One of the most popular food myths is the Low Fat one. Almost every new client that comes to my nutrition and weight loss coaching practice in Beaconsfield says the same thing, “But low fat is good for weight loss”. My answer always is “NO, it isn’t”, let me explain.
A universally acknowledged truth is that most diets are destined to fail. Not only are they destined to fail, but in over 99% of cases, dieters not only regain the “lost” weight, but add more on top. Why is this? It is because that “diets” are so restrictive and limit fat intake.

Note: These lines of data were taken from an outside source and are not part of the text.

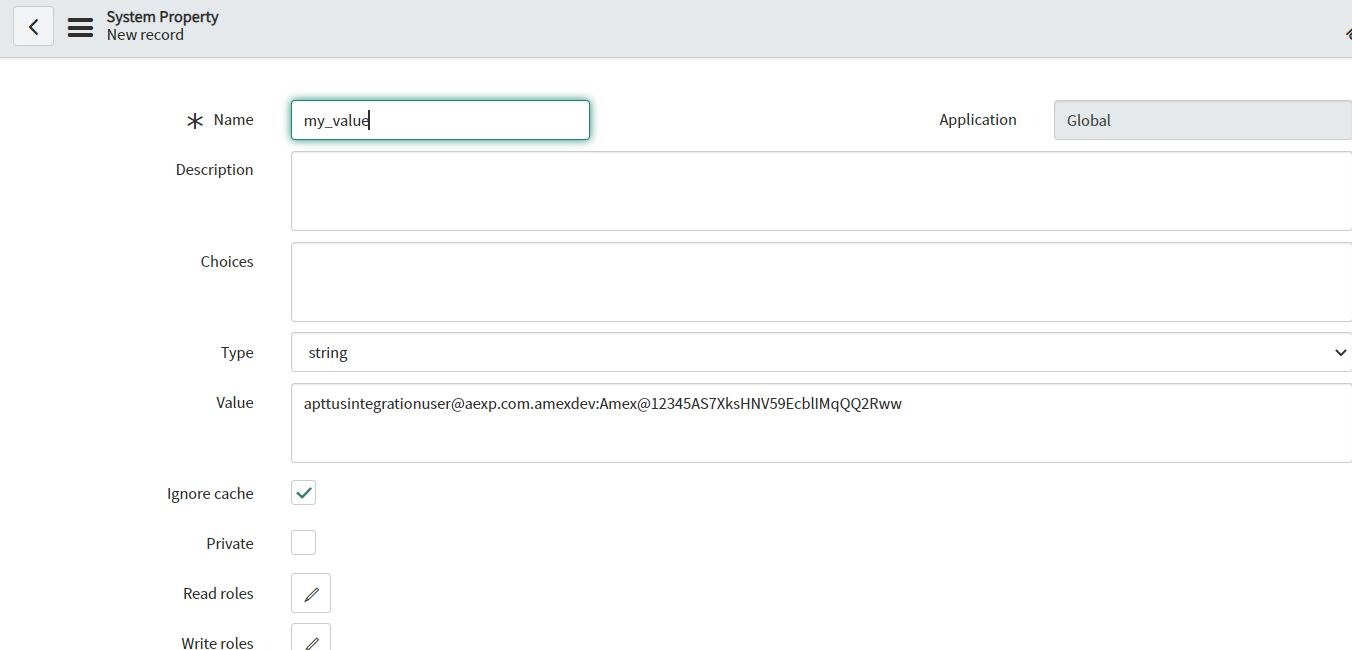Click the Write roles pencil edit icon
Screen dimensions: 1352x650
tap(310, 640)
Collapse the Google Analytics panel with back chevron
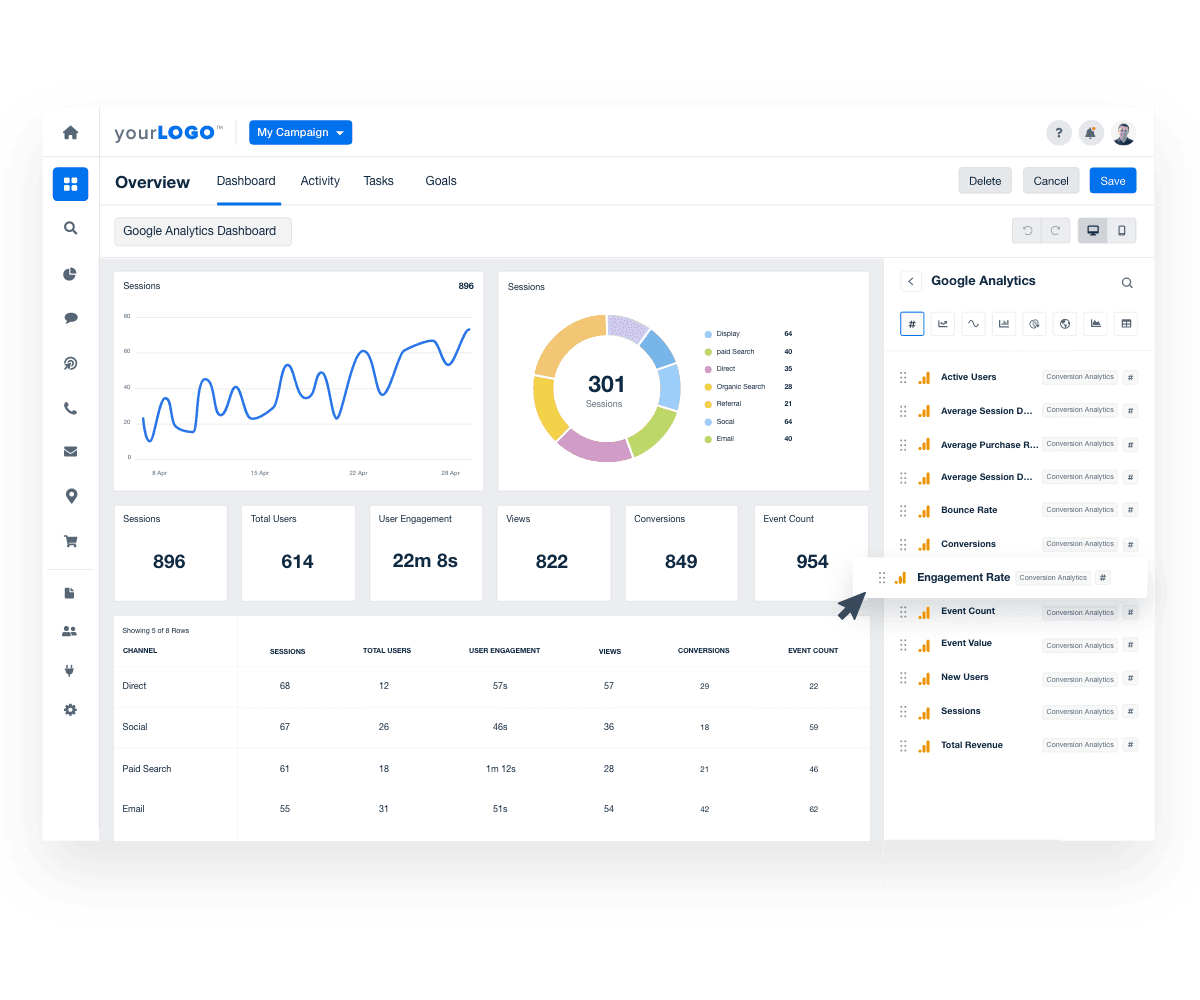The image size is (1200, 1000). click(910, 281)

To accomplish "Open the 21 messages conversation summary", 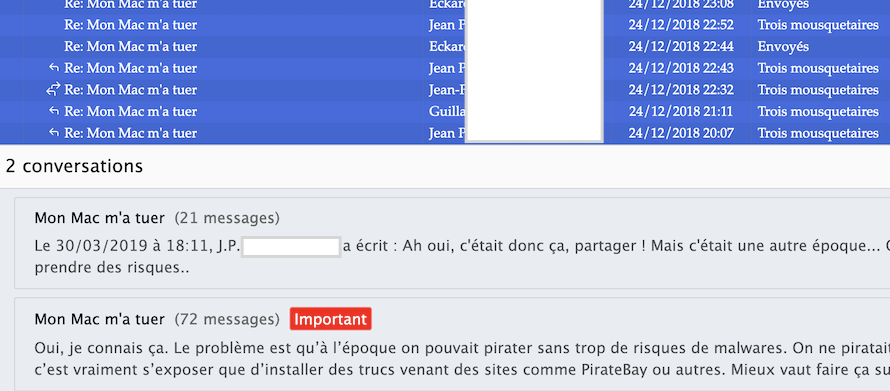I will point(452,243).
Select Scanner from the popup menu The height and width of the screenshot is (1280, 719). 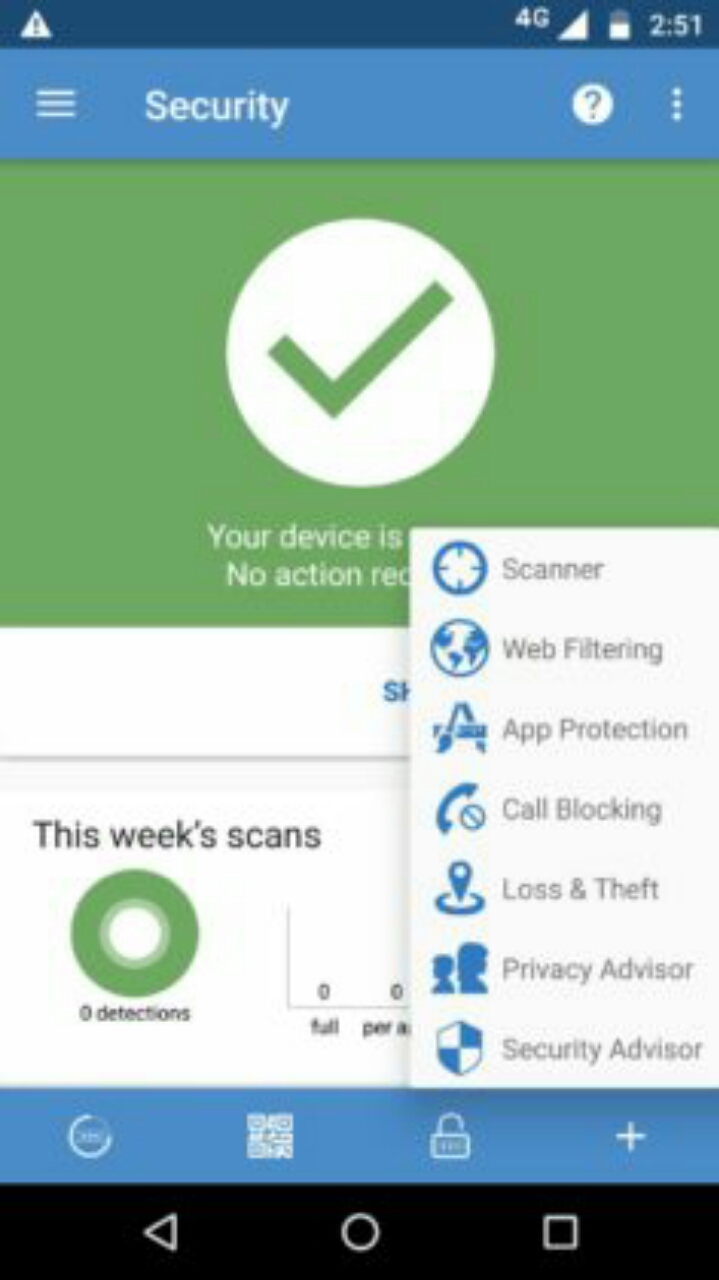(x=564, y=569)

In every food store we see Low-Fat – less than 3% per 100g. Great! However fat is tasty and filling and in terms of healthy fats, think extra virgin olive oil, nuts, oily fish and avocado, and is absolutely vital for every aspect of our health, wellbeing and WEIGHT LOSS. So, when the fat is removed it has to be replaced by something else to avoid bland, watery and tasteless food. The replacement is sugar, simple carbohydrates and chemicals. Already sounding delicious?
The inclusion of these sugars and simple carbohydrates create a sugar spike and subsequent crash which fuels the unhappy cycle of feeling hungry again very quickly and so needing more food. Dieters then find themselves having to rely on willpower to abstain from eating more. However our willpower is stretched every day and as it is not limitless, so we eventually crumble after a stressful, unhappy internal fight and so the weight is regained until our next attempt. Hence the yo-yo dieter is born.
One of the most successful weight loss lifesytles is the Mediterranean-style diet, full of home made filling recipes with moderate amounts of the healthy fats listed above. This way of eating feeds the body properly and keeps hunger at bay for longer.
So when you make the decision to lose weight, don’t lose the healthy, filling, delicious, nutrient packed fats, lose the low-fat foods filled with the no-nutrient, un-filling, addictive, ageing and obesity fuelling sugar.